Na semana passada, foi aprovado pela Comissão de Assuntos Sociais (CAS) do Senado projeto de lei do senador Paulo Paim (PT-RS) que prevê a correção das aposentadorias e pensões pelo mesmo índice do salário mínimo. Agora, o projeto precisa ser votado pelo plenário da Câmara dos Deputados.
Mas ministros já começaram a se mexer para impedir esse avanço em direção à dignidade dos trabalhadores aposentados. Na segunda-feira, 17, Paulo Bernardo, titular do Ministério do Planejamento, Orçamento e Gestão, defendeu o veto, alegando que o projeto é "corrosivo" e significaria uma impacto de R$ 76,6 bilhões aos cofres da Previdência.
Na terça-feira, 18, o ministro da Previdência, José Pimentel, foi ao Congresso para tentar convencer os parlamentares a não aprovarem o projeto de Paim, com o mesmo argumento. Ele alega que os benefícios das aposentadorias tiveram reajuste acima de inflação nos últimos anos. Mas notem a diferença: enquanto o "ganho" desses benefícios foi de 0,89% no período de 2003 a 2005, o salário mínimo variou 37,05% no mesmo período.
Os trabalhadores aposentados têm assistido à corrosão do seu poder de compra. E exigem dignidade.
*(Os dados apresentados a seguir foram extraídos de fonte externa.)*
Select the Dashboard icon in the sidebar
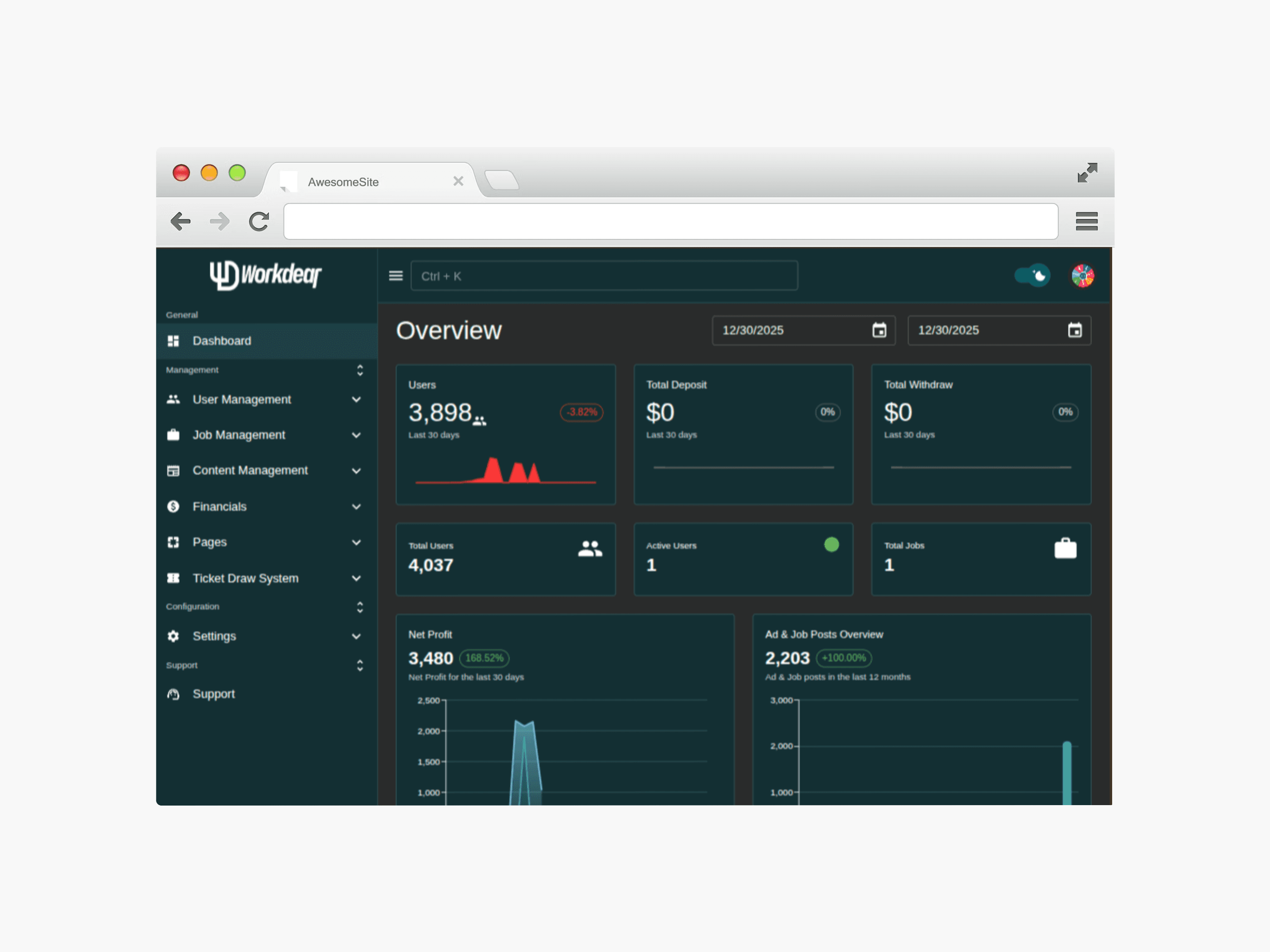This screenshot has width=1270, height=952. pos(173,340)
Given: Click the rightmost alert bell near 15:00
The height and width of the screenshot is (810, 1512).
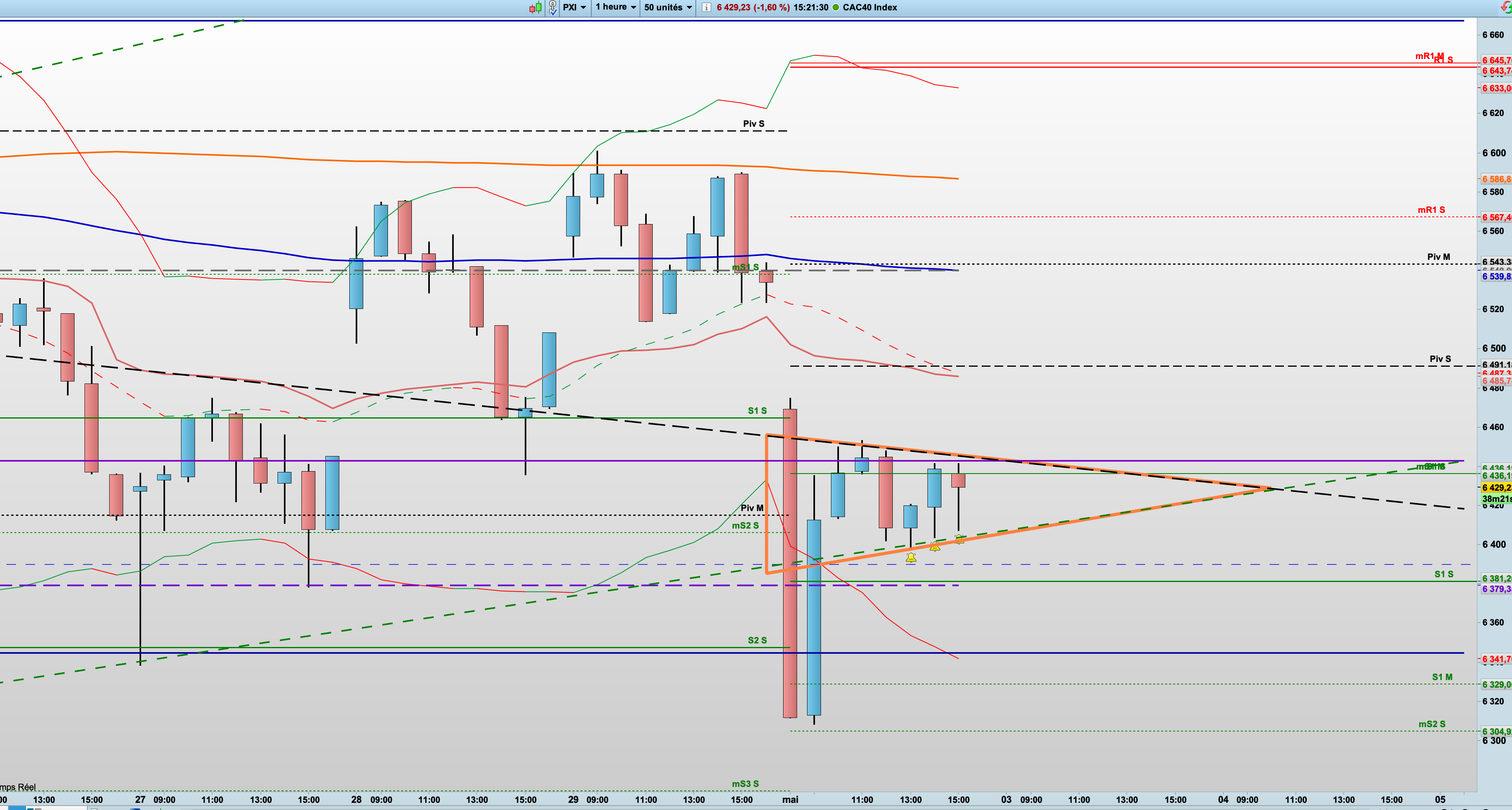Looking at the screenshot, I should click(959, 539).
É em nome da dignidade que o Sindicato dos Metalúrgicos, a Associação dos Aposentados e outras entidades sociais estão se mobilizando para sensibilizar os deputados para votarem a favor dos trabalhadores. É também chegada a hora de os trabalhadores da ativa se mobilizarem para exigir o fim do fator previdenciário, que é um crime contra as aposentadorias. Essa bandeira está também nas mãos da CUT, como uma das pautas da V Marcha da Classe Trabalhadora, que a central realiza em Brasília no dia 3 de dezembro.